> [YOUR TASK]:
Pictures in the listing do not belong in the copy, which should repeat exactly the lines from the one holding "At what coordinates" through the last line.

> [DATA FOR PROCESSING]:
● ● ●

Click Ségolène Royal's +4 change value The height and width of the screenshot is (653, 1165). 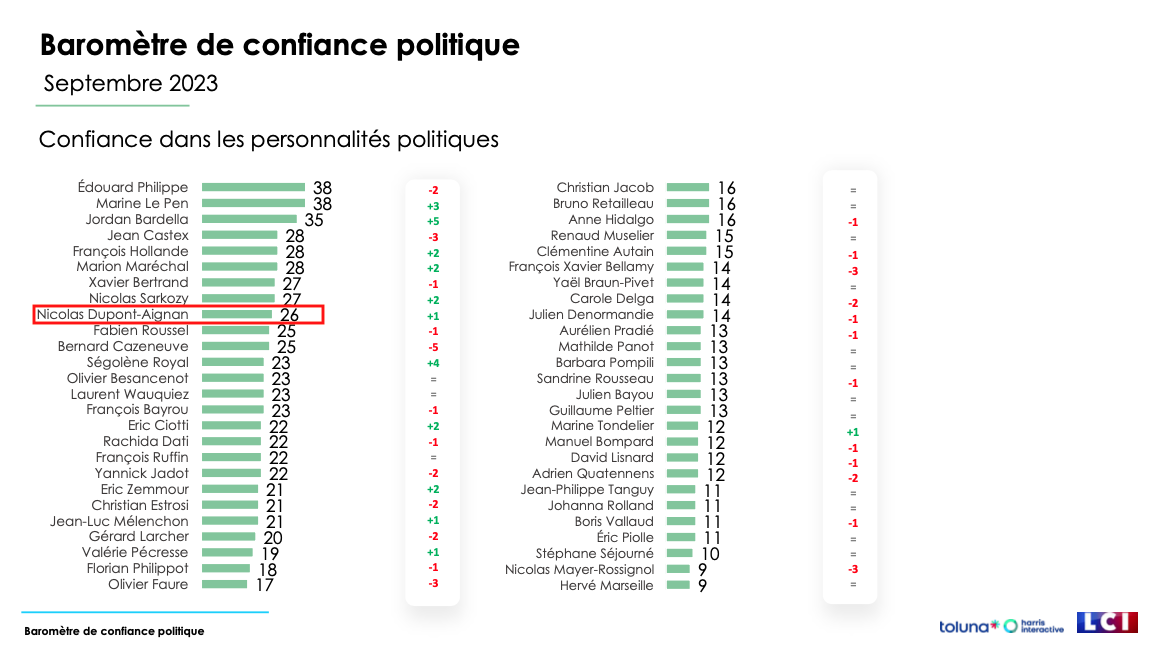(433, 363)
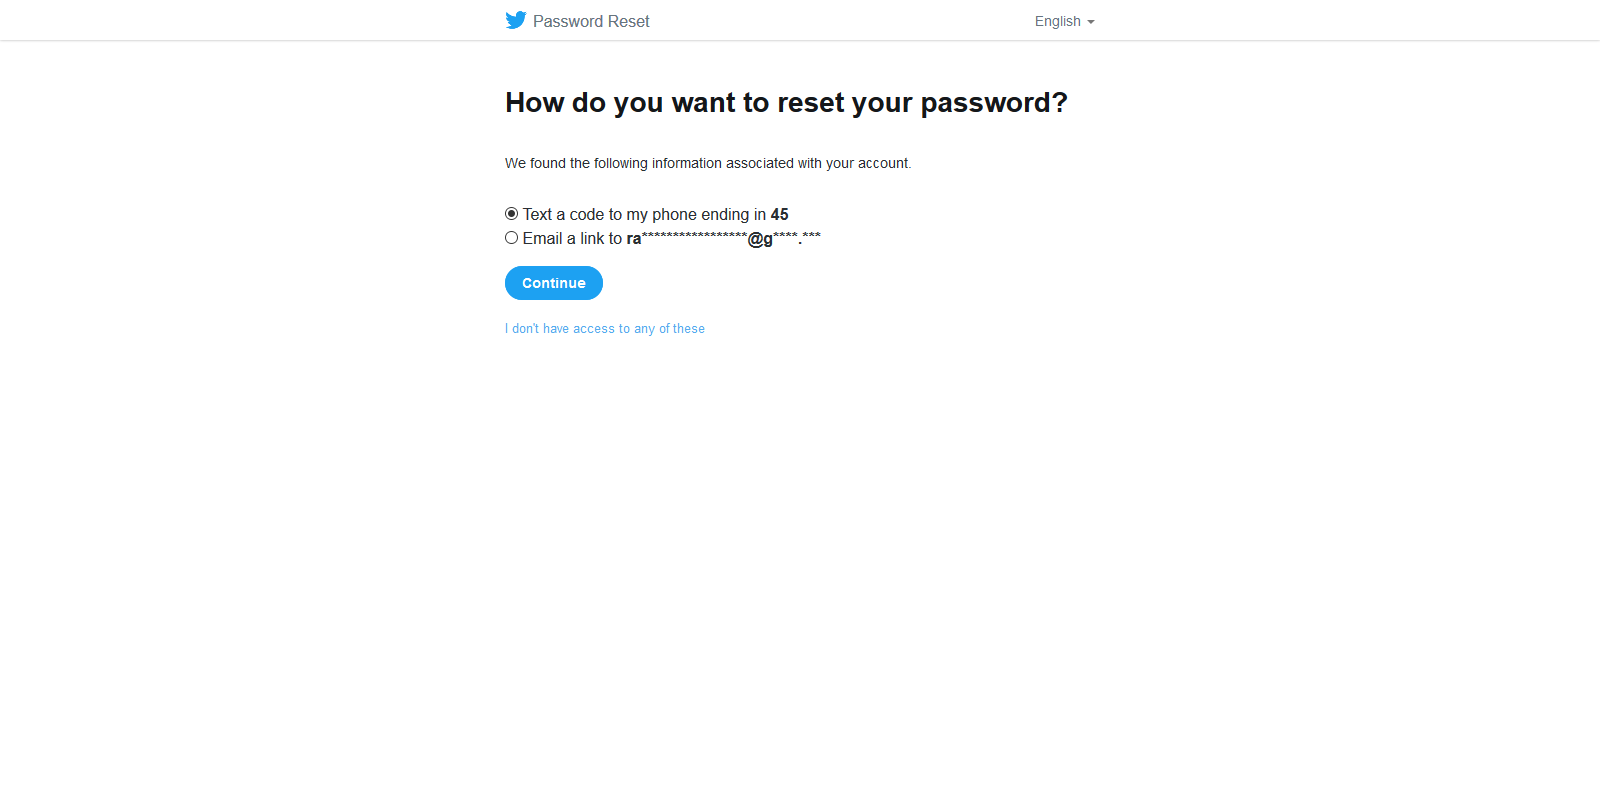1600x786 pixels.
Task: Click the bold phone ending digits 45
Action: click(x=780, y=214)
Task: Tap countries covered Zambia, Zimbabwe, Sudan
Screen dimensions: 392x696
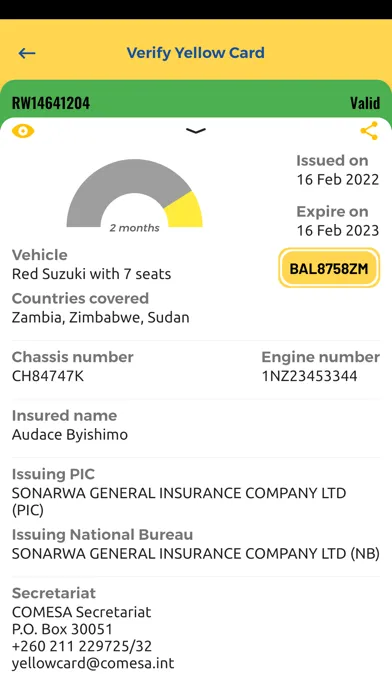Action: tap(100, 317)
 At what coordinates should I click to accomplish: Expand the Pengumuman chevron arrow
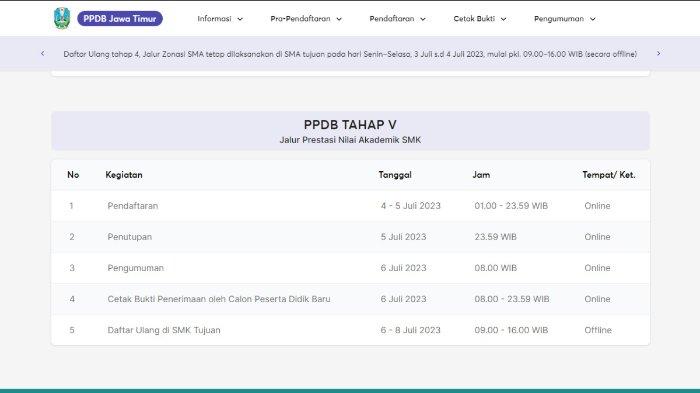(x=593, y=19)
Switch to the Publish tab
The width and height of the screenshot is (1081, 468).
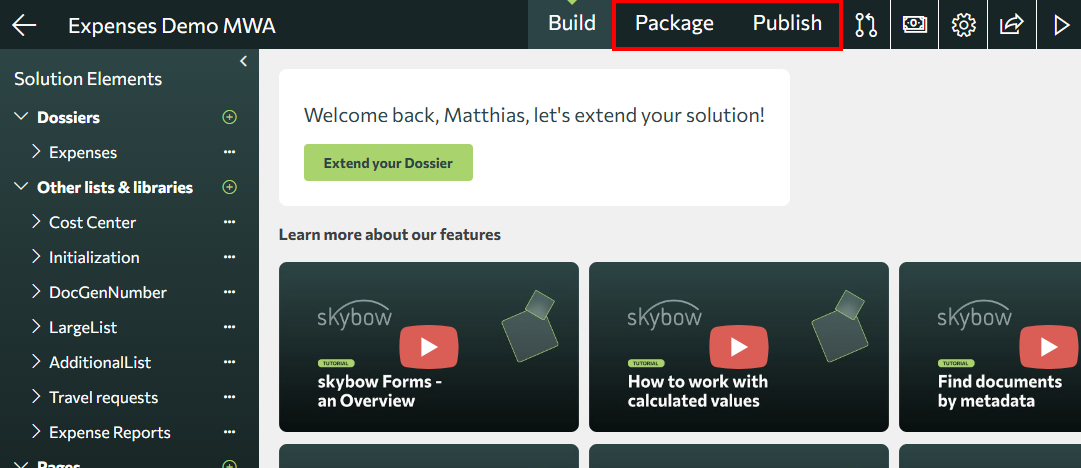click(787, 24)
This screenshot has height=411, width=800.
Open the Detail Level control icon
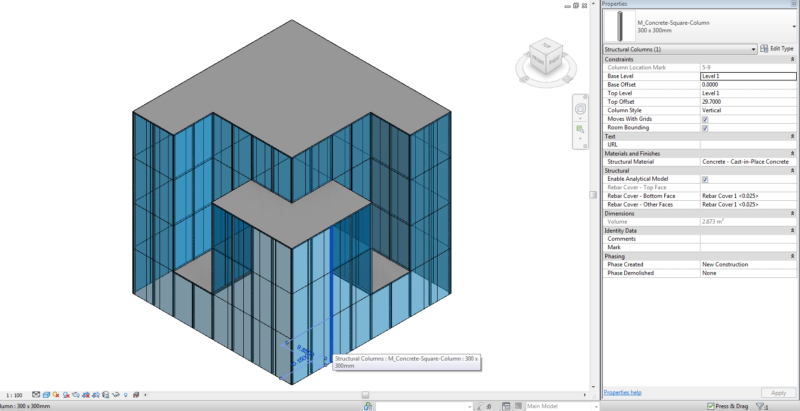pyautogui.click(x=36, y=395)
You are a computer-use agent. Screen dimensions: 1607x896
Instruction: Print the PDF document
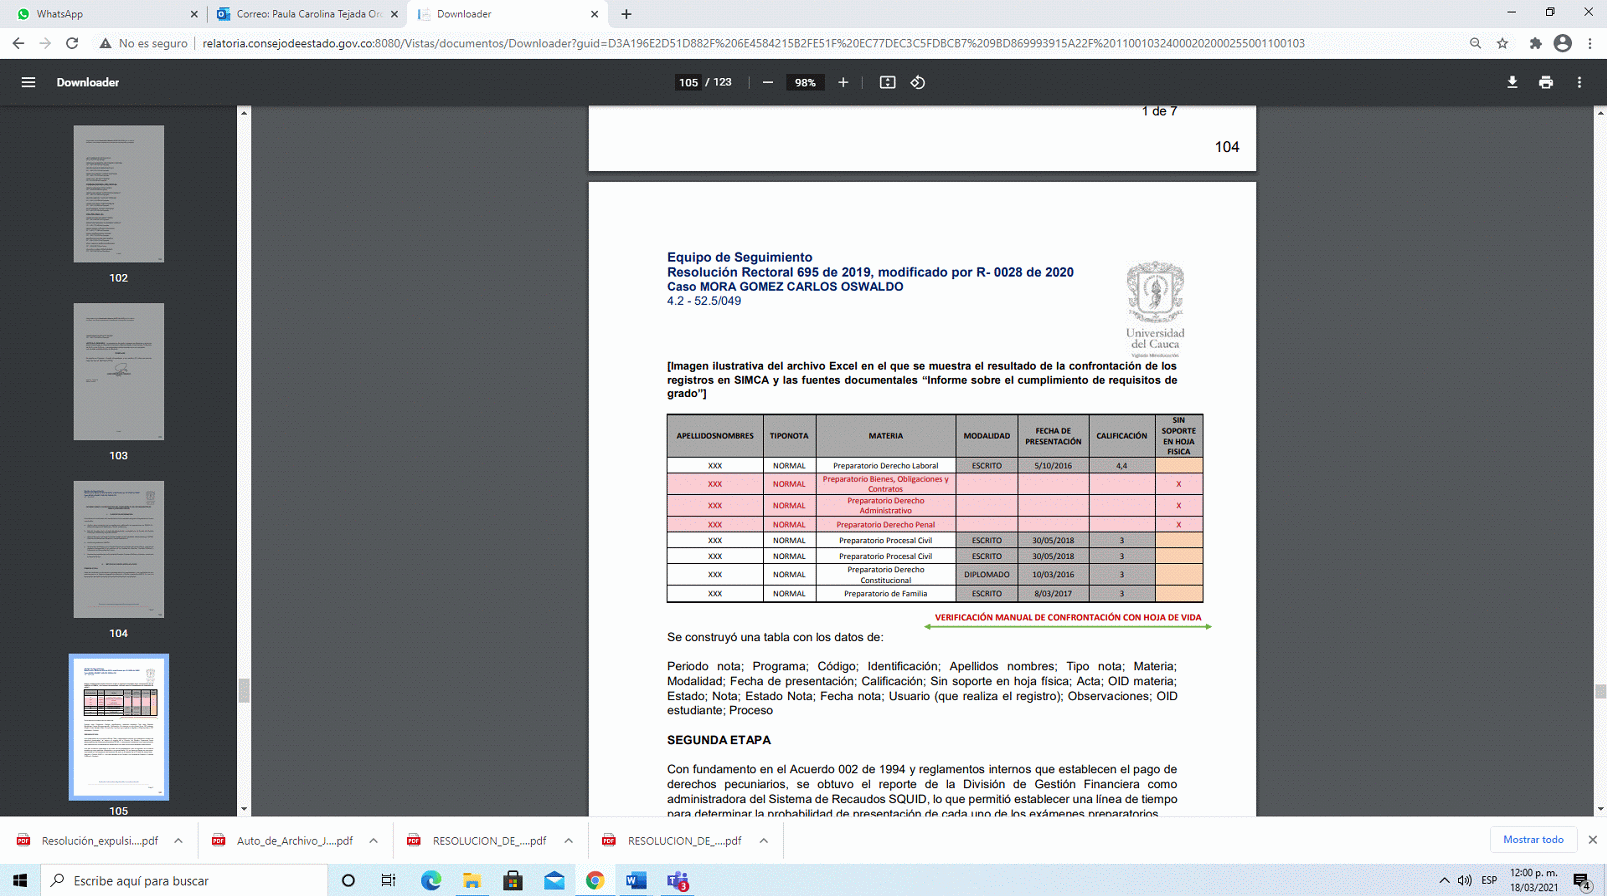(1546, 82)
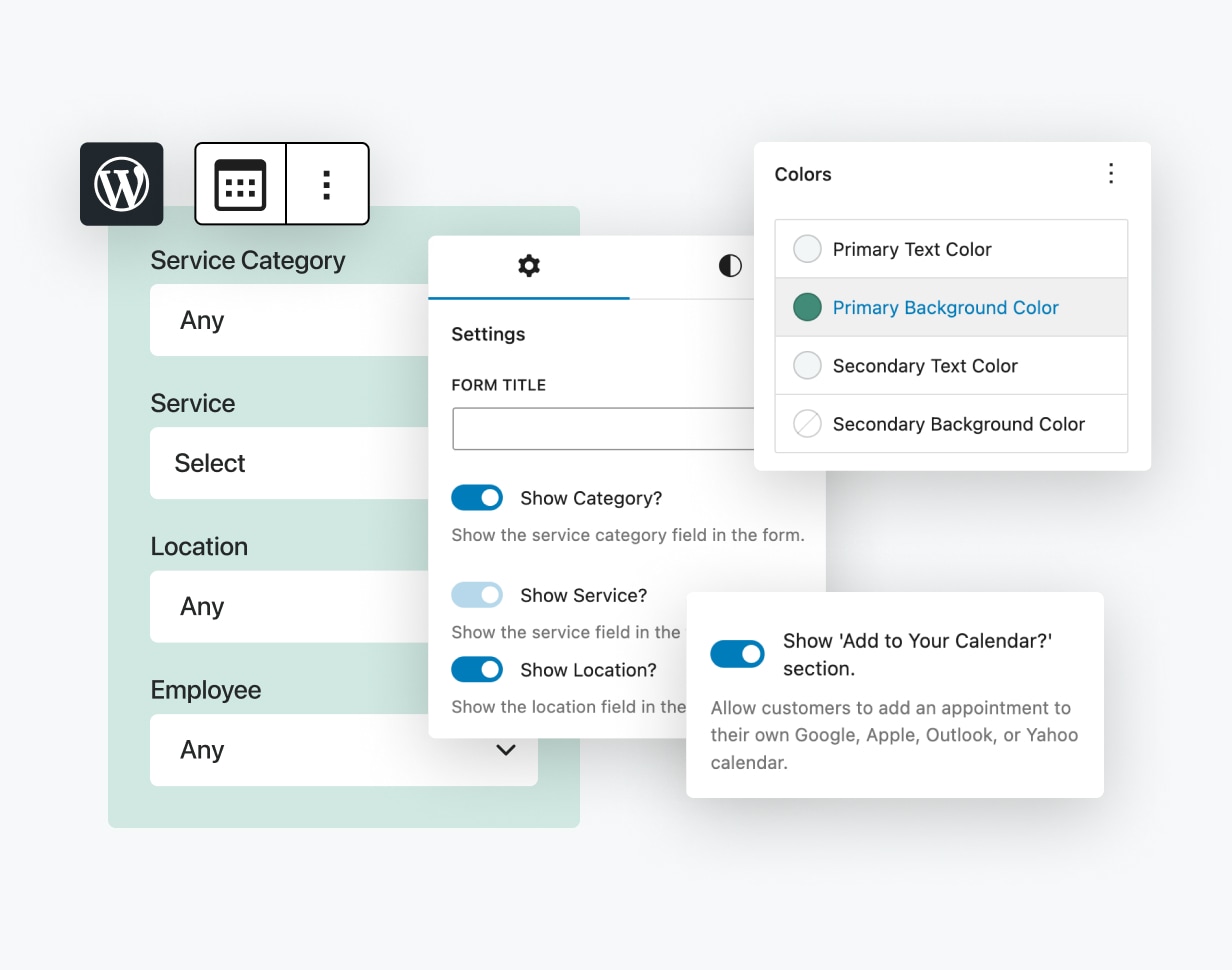Select Secondary Text Color option

click(x=926, y=365)
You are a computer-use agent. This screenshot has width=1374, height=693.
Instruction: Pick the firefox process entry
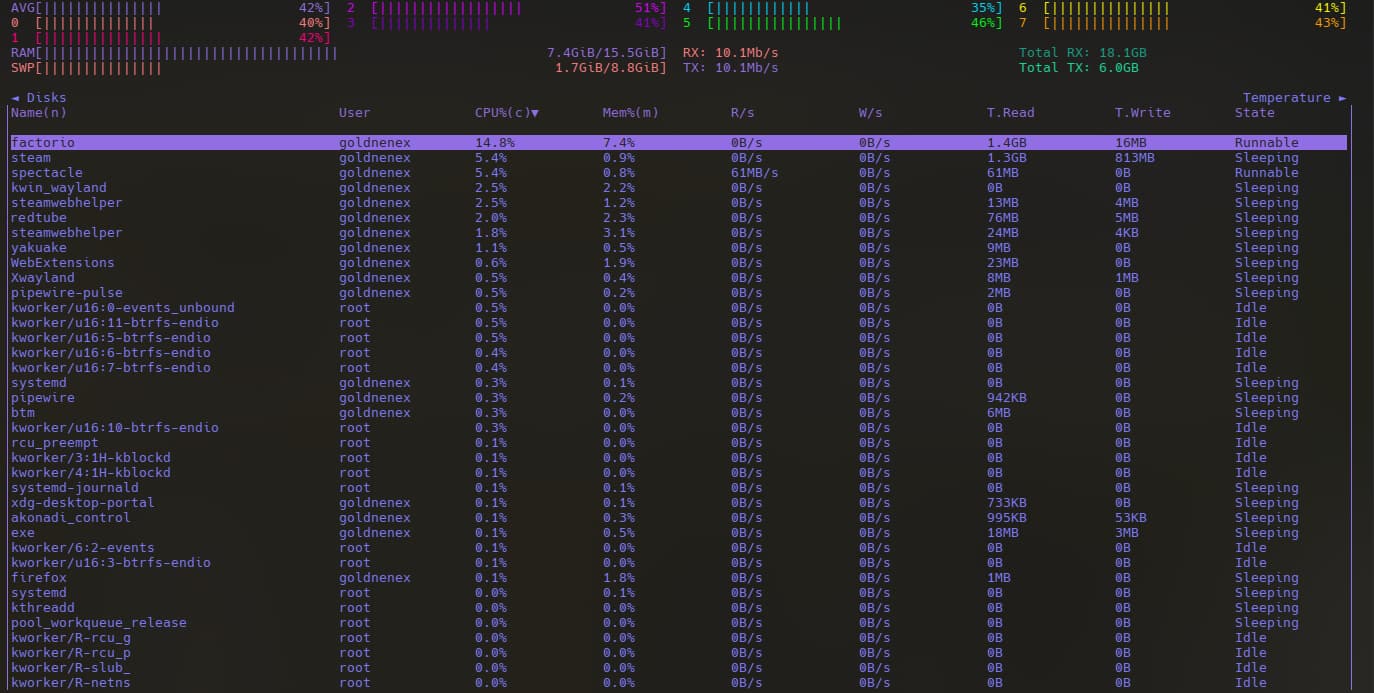pyautogui.click(x=38, y=578)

● ● ●

> [ANSWER SPACE]:
 At what coordinates should I click to accomplish: Expand the Pengumuman chevron arrow
(x=593, y=19)
Switch to the Publish tab
The width and height of the screenshot is (1081, 468).
click(787, 24)
This screenshot has height=411, width=800.
Open the Detail Level control icon
pyautogui.click(x=36, y=395)
You are a computer-use agent. Screen dimensions: 1607x896
Instruction: Print the PDF document
(1546, 82)
Select Secondary Text Color option

click(x=926, y=365)
You are a computer-use agent. This screenshot has width=1374, height=693.
Instruction: Pick the firefox process entry
pyautogui.click(x=38, y=578)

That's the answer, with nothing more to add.